The prohibition of hametz is unique – even to own a small amount is to transgress, and it is forbidden to all Jews to have any benefit from hametz that was Jewish-owned during Pesach. The Torah itself annuls all Jewish ownership of hametz on Pesach: the only halakhic meaning of a Jew keeping it in his possession is that he thereby transgresses the prohibition of not retaining it. This has given rise to many symbolic interpretations – hametz is the yetzer hara, for instance, which we must eliminate entirely to become true servants of God.

A side benefit of the requirements of cleaning out all one’s hametz is that one will inspect everything one owns.

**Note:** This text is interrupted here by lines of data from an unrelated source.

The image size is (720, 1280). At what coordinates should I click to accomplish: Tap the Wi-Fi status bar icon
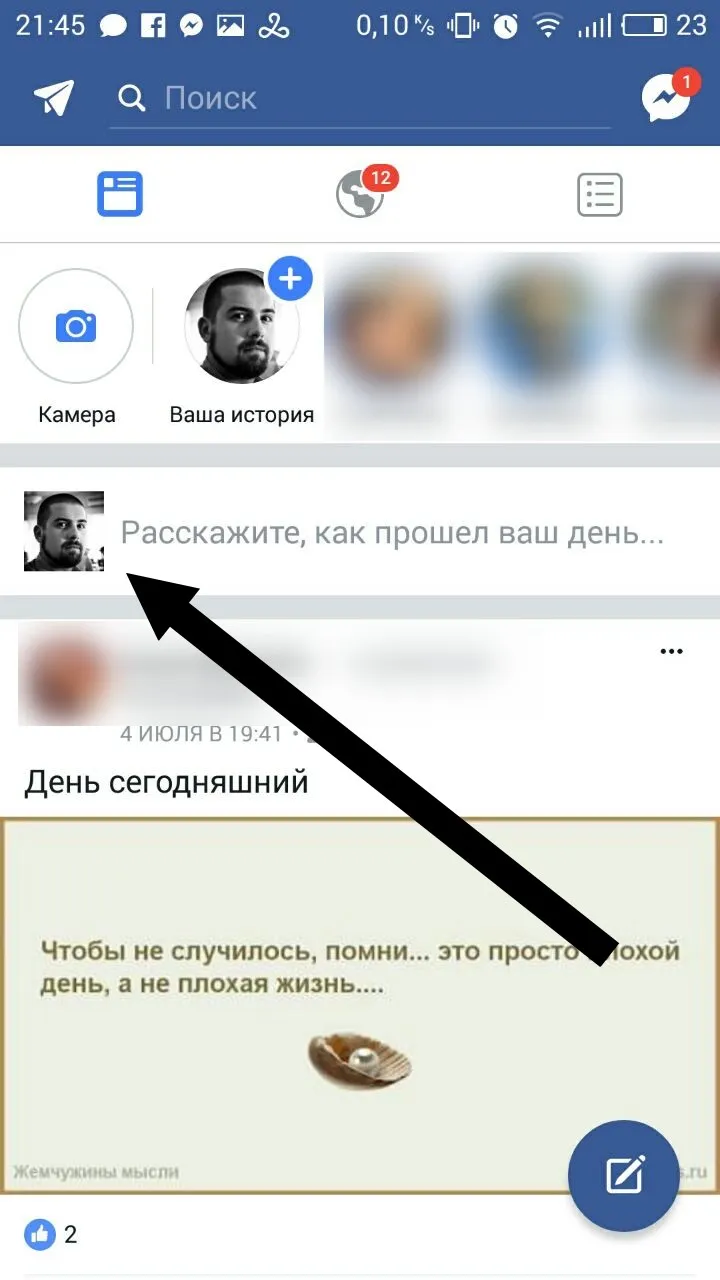coord(548,26)
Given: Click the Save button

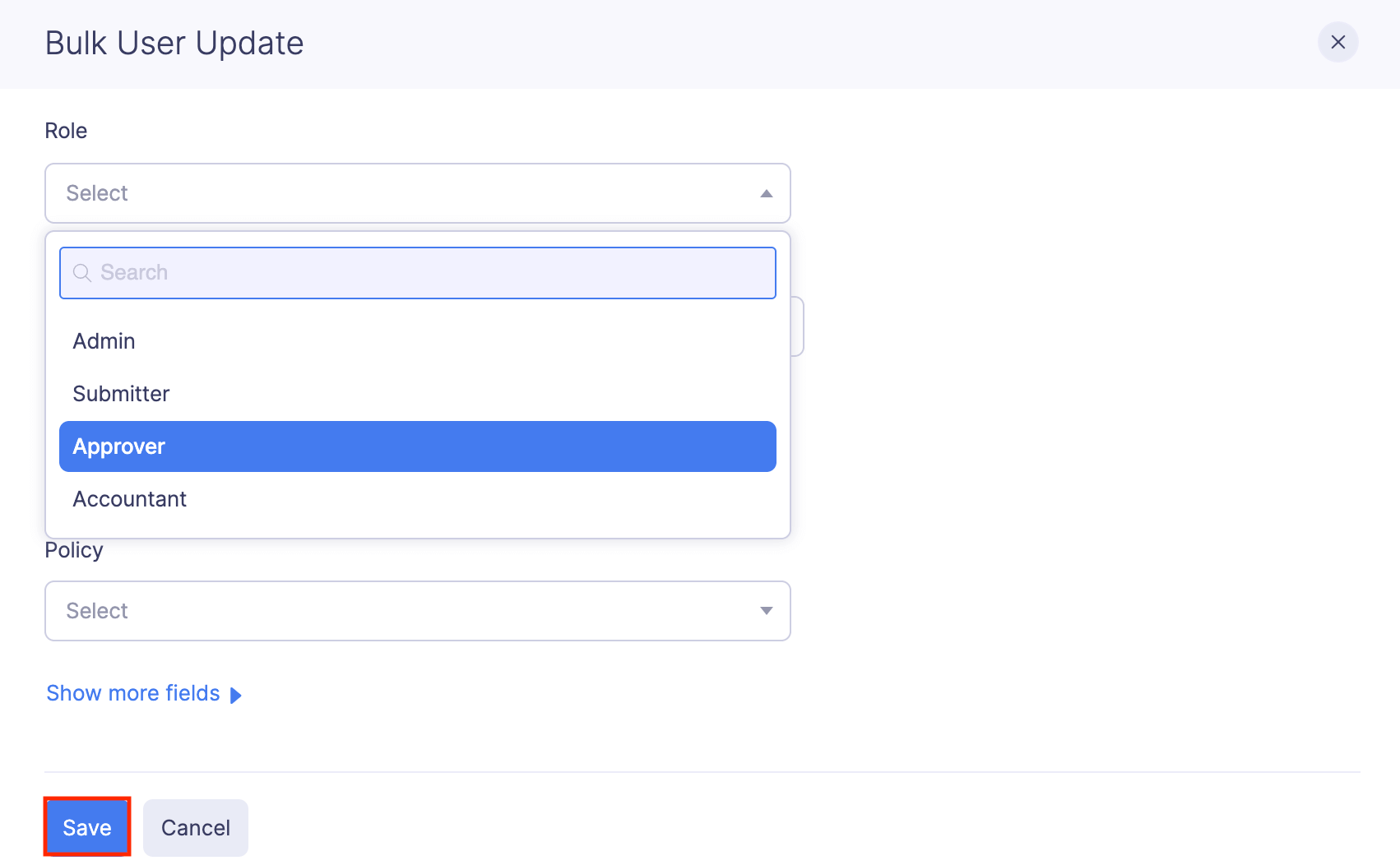Looking at the screenshot, I should tap(86, 827).
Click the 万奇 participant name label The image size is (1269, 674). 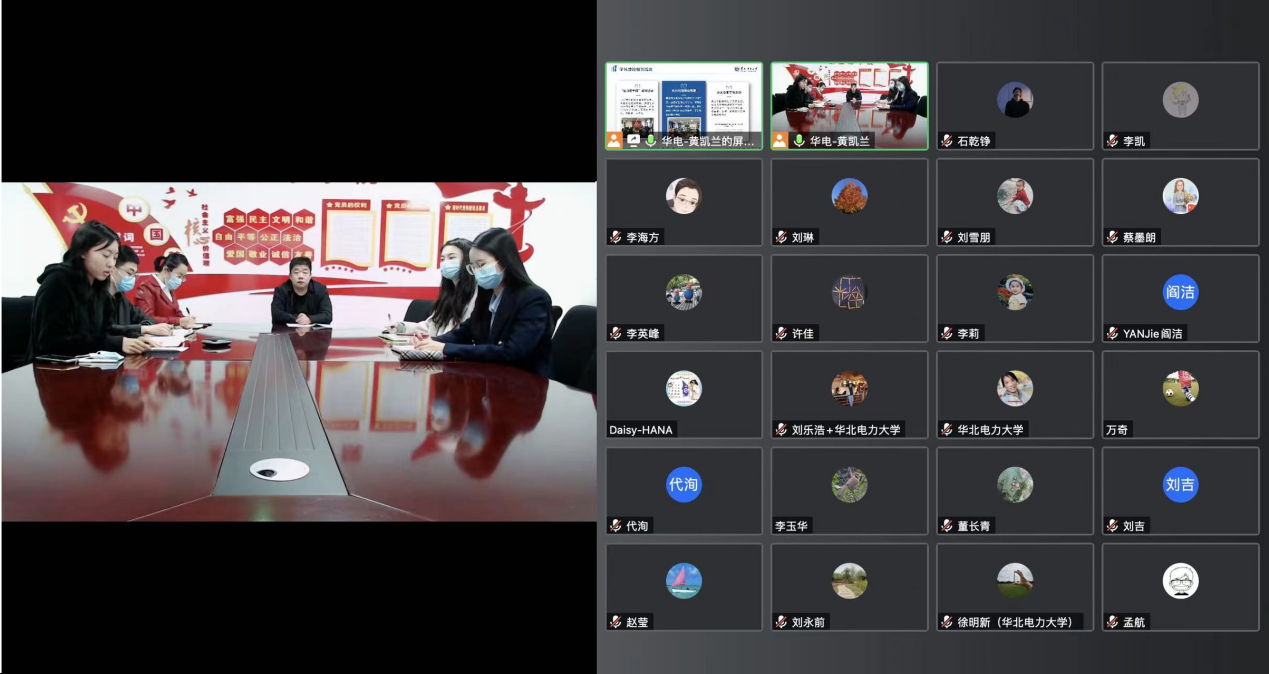1116,430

The care we take to maintain our possessions can become a kind of bondage, they may become ends for us rather than means. As Hillel says in Avot 2:7: “One who increases possessions increases worry”. Checking all the objects one owns to see if any hametz found its way into them can reset our relationship to them, if needed.

One way to see whether one is in bondage to one’s possessions is to examine one’s willingness to give of them. “True generosity”, Descartes wrote, “consists in knowing that nothing truly belongs to me but the freedom to dispose of it and a constant resolution to use that freedom well.” This suggests that we relate to our material possessions as to our soul – as a trust to be looked after and to be used appropriately, not as an object of absolute ownership to do with as we please. As we check our possessions, one by one, let’s look to see what kind of yetzer may have gotten into our relationship with them. As one of my favorite moral philosopher’s wrote: “we can give only what we possess and only on condition of not being possessed by what we own.”